Payment in UK currency; no credit cards yet.
Euros, maybe - ask. Other currencies, not for a while; banks don't
want small traders in the UK selling to Americans, Canadians or
Australians so these might have to wait until I can find somebody
to hold stocks or handle payment for me in those countries.
Can I Try It Out?
=================
I've put up a similar work for free downloading as a sampler. It's on
a much smaller scale but uses the same techniques:
Music of Dalkeith: <http://www.purr.demon.co.uk/dalkeith/Dalkeith.htm>
Dalkeith is a small market town five miles south of Edinburgh and not
far from where I now live. I presented this in October 2000 as a
lecture/concert (with a scratch band made up of me and my friends)
to the Dalkeith History Society, in the ballroom of Dalkeith Palace.

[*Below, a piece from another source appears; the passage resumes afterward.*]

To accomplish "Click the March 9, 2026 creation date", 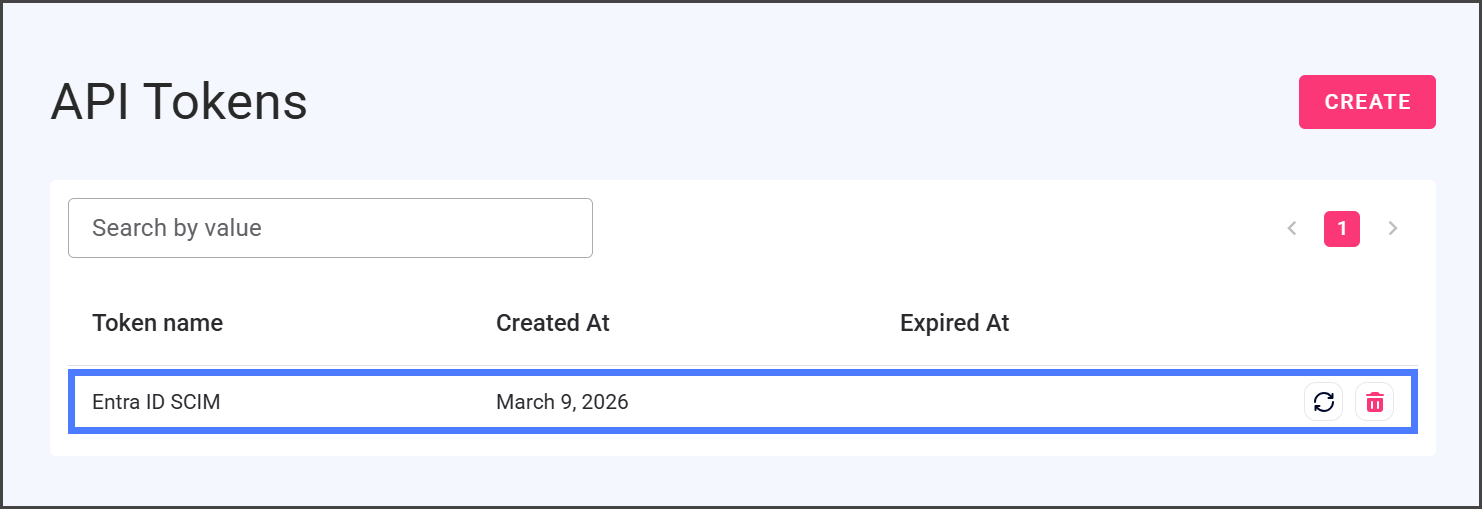I will click(x=562, y=402).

Some of the music we played had been written specifically for that
room and had not been played in it for 200 years. I found more than
enough material for a performance an hour and a half long.
Contact information
===================
<http://www.purr.demon.co.uk/jack/> me
<http://www.purr.demon.co.uk/embro/> the CD-ROM
Email: preferably to "embro" at the site I'm posting from; "jc" has
been my usual address up to now but it's getting so overwhelmed
with spam that its days as a useful address are numbered.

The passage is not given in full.